- _What is being asked_:
Please write out only the lines from the line with "Given: Click the subjects column header" to the line with "Click the switch illumination LED symbol", inclusive, exactly as they stand below, without the pictures.

- _Entries provided_:
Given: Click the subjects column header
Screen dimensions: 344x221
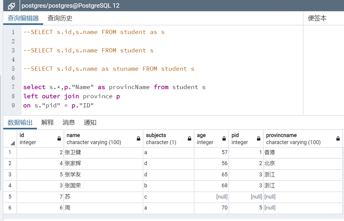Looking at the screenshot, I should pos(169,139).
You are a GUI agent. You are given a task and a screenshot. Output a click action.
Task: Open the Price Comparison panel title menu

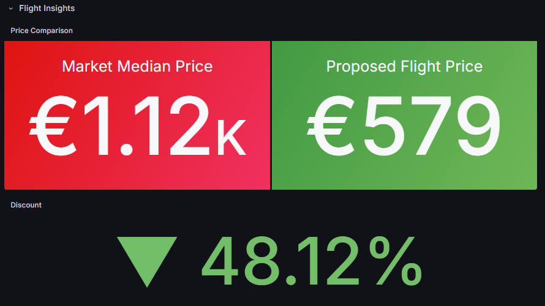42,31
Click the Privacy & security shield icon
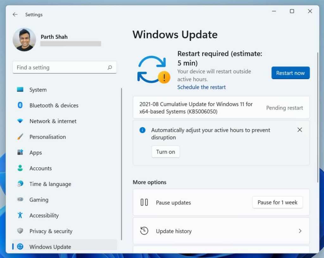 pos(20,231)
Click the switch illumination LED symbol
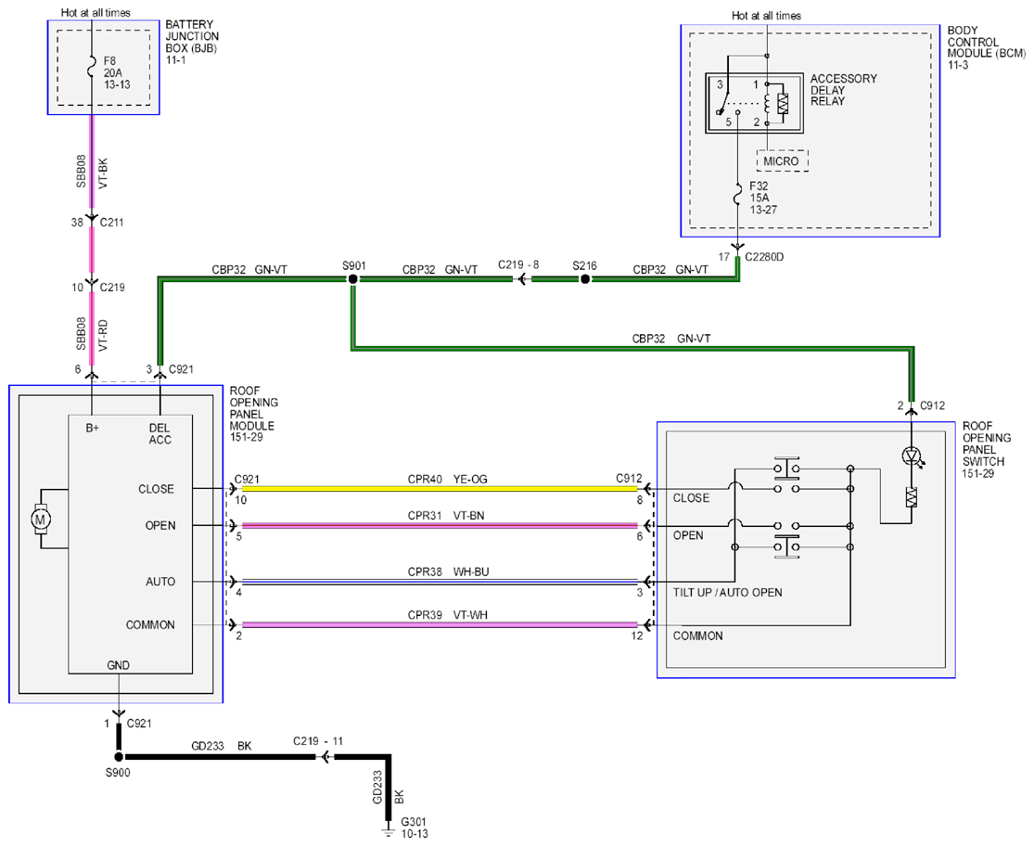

* * *

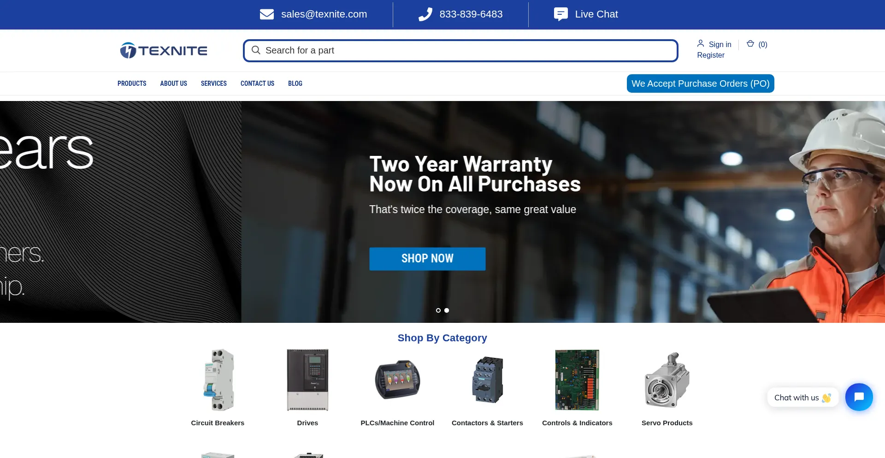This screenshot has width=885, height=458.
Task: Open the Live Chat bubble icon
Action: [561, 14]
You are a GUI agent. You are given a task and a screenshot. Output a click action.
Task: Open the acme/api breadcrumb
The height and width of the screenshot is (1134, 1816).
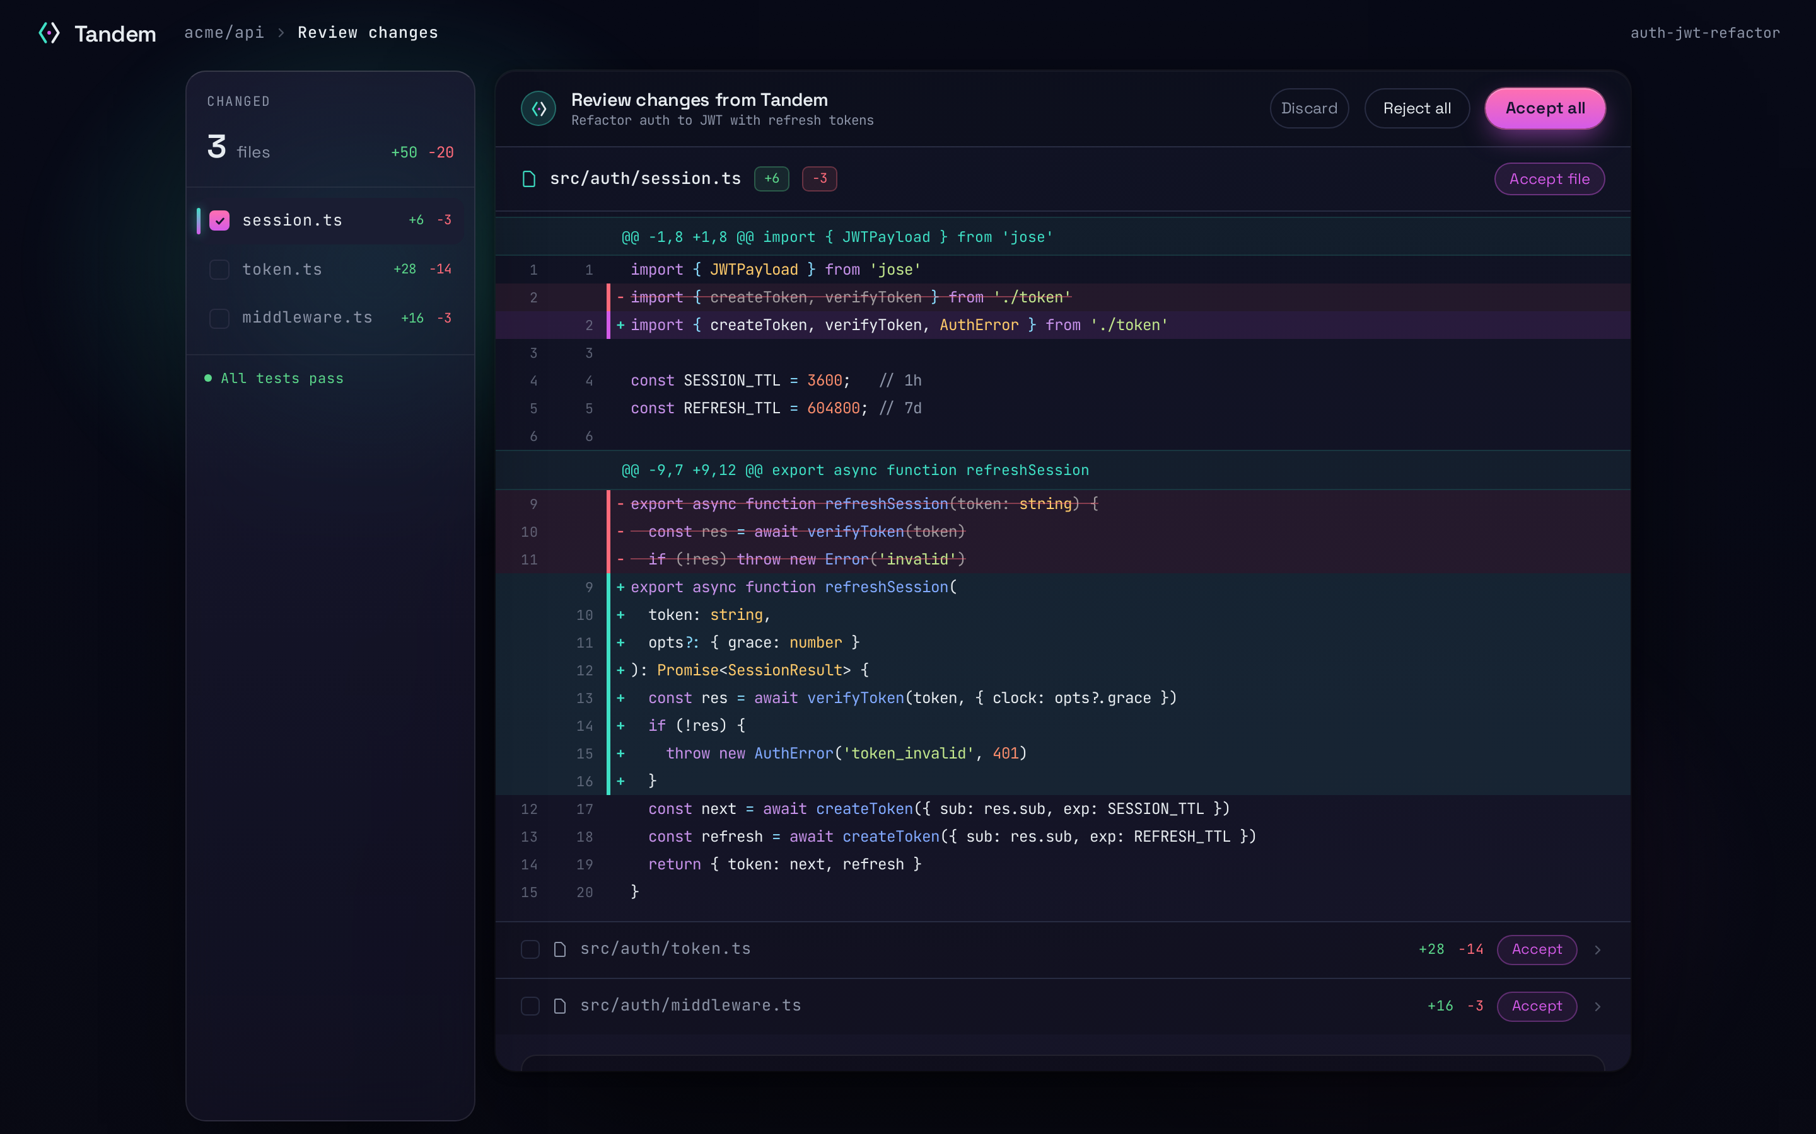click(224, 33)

- _Response_:
Given: Click the subjects column header
Screen dimensions: 344x221
Looking at the screenshot, I should pos(169,139).
You are a GUI agent. You are given a task and a screenshot. Output a click action.
Task: Open the Price Comparison panel title menu

42,31
Click the Privacy & security shield icon
 pos(20,231)
Click the switch illumination LED symbol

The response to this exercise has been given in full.